On Thu, Jan 29, 2009 at 5:32 PM, Dan Larkin <d...@danlarkin.org> wrote:
>
> On Jan 29, 2009, at 5:23 PM, Cosmin Stejerean wrote:
>>
>> If in? was to be added how would it behave when given a map as the
>> first argument? I would rather have "contains?" do the right thing
>> for list/vectors/sets and keep its current behavior for maps.
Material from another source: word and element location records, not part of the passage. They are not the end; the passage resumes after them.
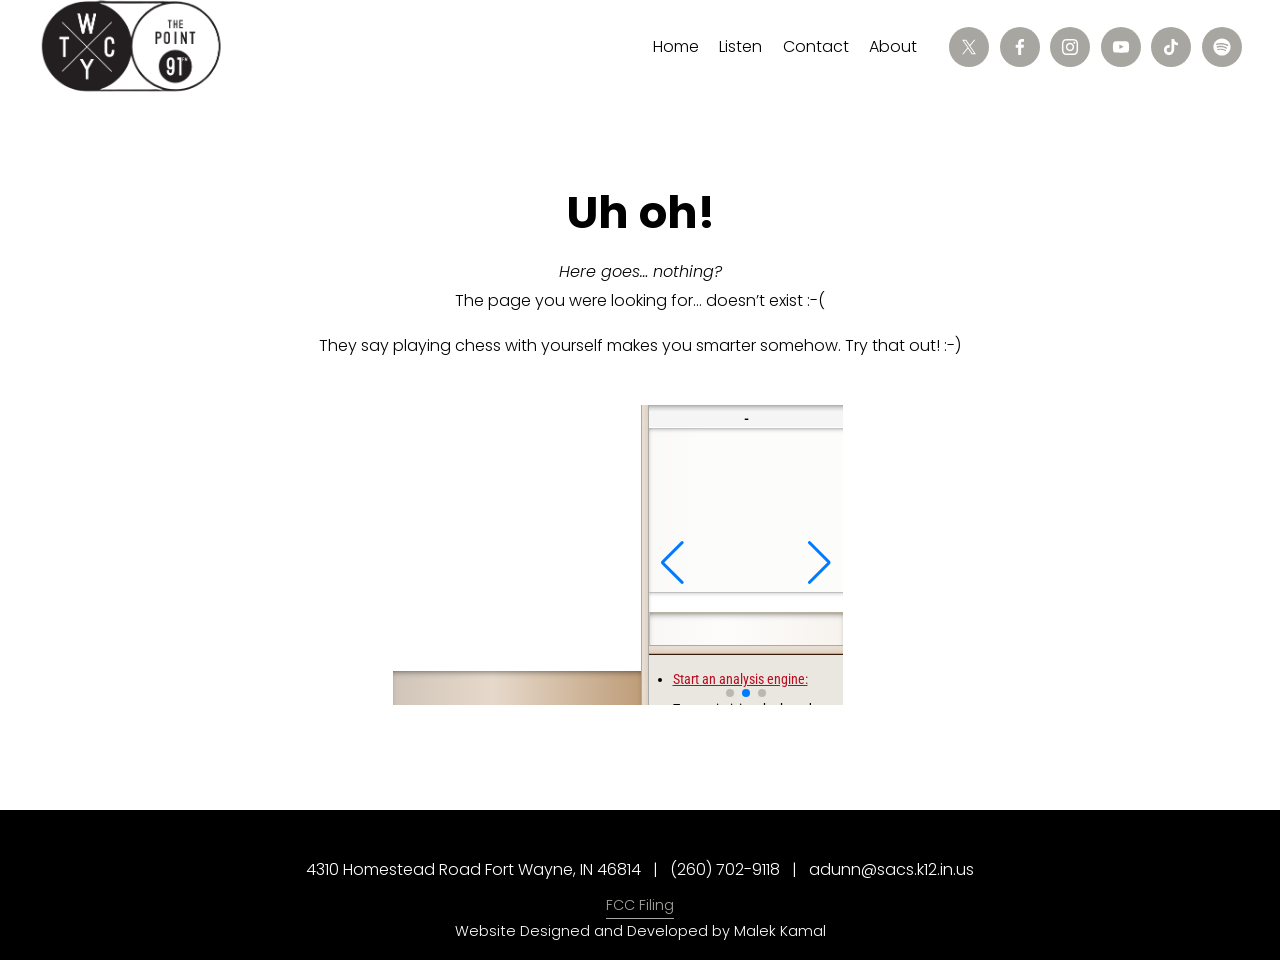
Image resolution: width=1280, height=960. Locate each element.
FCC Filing (640, 905)
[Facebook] (1020, 47)
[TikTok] (1171, 47)
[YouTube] (1121, 47)
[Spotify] (1222, 47)
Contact (816, 46)
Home (676, 46)
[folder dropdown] (740, 48)
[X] (969, 47)
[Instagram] (1070, 47)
If we
>> do actually need a function like contains that ONLY accepts a map as
>> the first argument I think a name like has-key? is the most intuitive.
>
> I think "in?" would behave like "contains?" when given a map:
>
> (in? {:a 1 :b 2 :c 3} :a) => true
> (in? {:a 1 :b 2 :c 3} :d) => false

I thought we had beaten this one entirely to death:
http://groups.google.com/group/clojure/browse_thread/thread/ff224d2b88b671e7/575cefc2c03ce154

And yet it lives!

What is the drawback of the (some #{:y} [:x :y :z]) idiom?  Is it too
verbose?  Too slow?  Too flexible?  Too good a re-use of existing
functionality?  Too helpful in opening ones eyes to the possibilities
of sets and higher order functions?

And if you really don't want to use it (why again?) there is
clojure.contrib.seq-utils/includes?, so why not use that?